* start Source *

Penn Foster College is a private, for-profit online college headquartered in Scottsdale, Arizona. It was founded in 1890 as  International Correspondence Schools and presently offers bachelor's and associate degree programs in 22 certified programs, as well as academic certificates.

History
In 1890, Thomas J. Foster, a newspaper editor, founded the school to provide coal miners with education needed to advance in their careers and improve worker safety. At the turn of the century, the school was officially known as the International Correspondence Schools (ICS), and one out of every 27 adults in the U.S. had taken an ICS course. It was the first distance learning institution in the United States. In 1904, Foster expanded his school to the United Kingdom; this is now a separate distance education school called ICS Learn.

* end Source *

# Goals
#1 List every school or institution named in the Penn Foster College text.
#2 Continue the Penn Foster College history past its last sentence.

* start Data section *

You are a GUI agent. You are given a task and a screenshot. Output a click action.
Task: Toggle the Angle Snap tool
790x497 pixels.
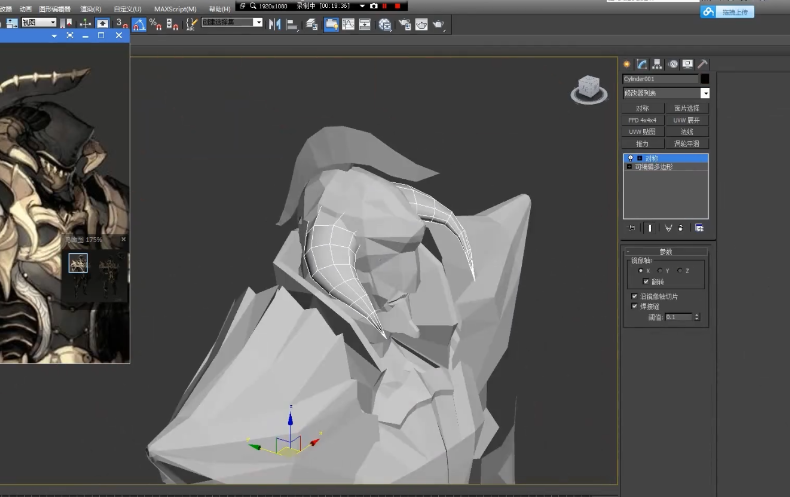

* end Data section *

# Exercise responses
#1 Penn Foster College, International Correspondence Schools (ICS), ICS Learn

#2
ICS was renamed Penn Foster in 2005, with Penn Foster High School and Penn Foster Career School being separated into separate institutions. Wicks Group, a private equity firm, purchased the school from Thomson Corporation in 2007. In December 2009, Penn Foster College was purchased by test preparation and educational support company The Princeton Review, and in 2012 the Princeton Review brand name and operations were bought for $33 million by Charlesbank Capital Partners, a private-equity firm. The parent company was renamed Education Holdings 1, Inc. In 2013, Education Holdings 1 filed for bankruptcy; it exited two months later.

In December 2015, Penn Foster acquired a competency-based learning platform built by UniversityNow. Bain Capital purchased the Penn Foster schools in 2018.

Academics
Penn Foster College offers associate degrees, bachelor's degrees, and undergraduate certificates through asynchronous online courses and instruction. The college does not participate in any federal or state aid programs, claiming that its education is affordable.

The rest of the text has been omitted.